Required action: Reproduce the listing in full. Omit the pictures.
··· Exercise materials
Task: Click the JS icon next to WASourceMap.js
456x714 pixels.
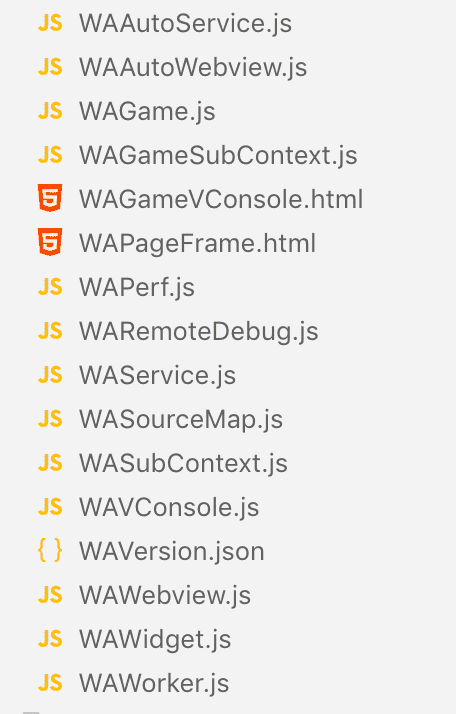Action: [x=50, y=419]
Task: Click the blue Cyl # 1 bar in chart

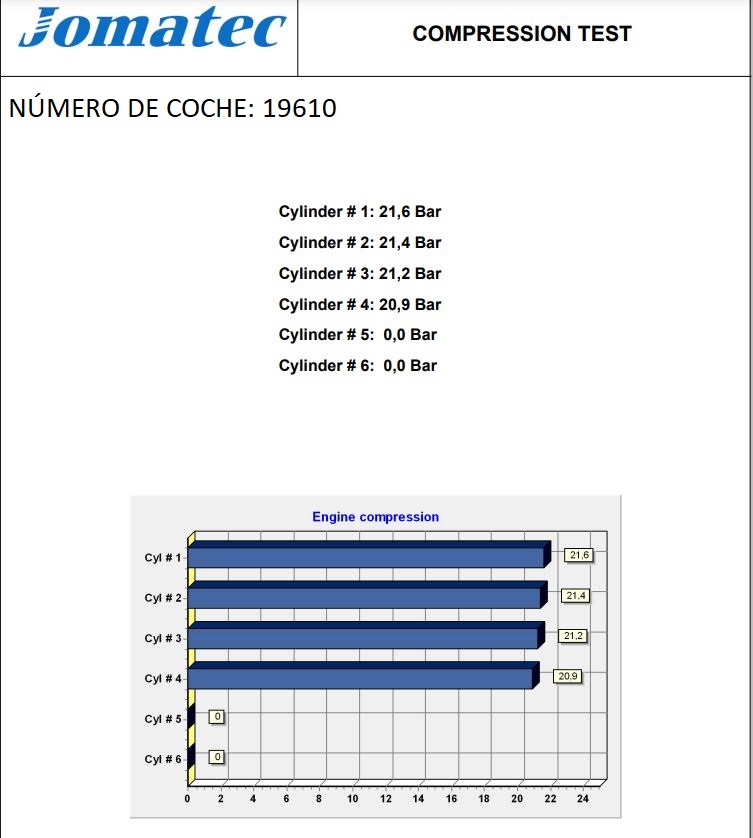Action: [x=367, y=557]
······
Exercise response:
Task: Click the JS icon next to WASourceMap.js
456x714 pixels.
Action: [x=50, y=419]
Task: Click the blue Cyl # 1 bar in chart

Action: [x=367, y=557]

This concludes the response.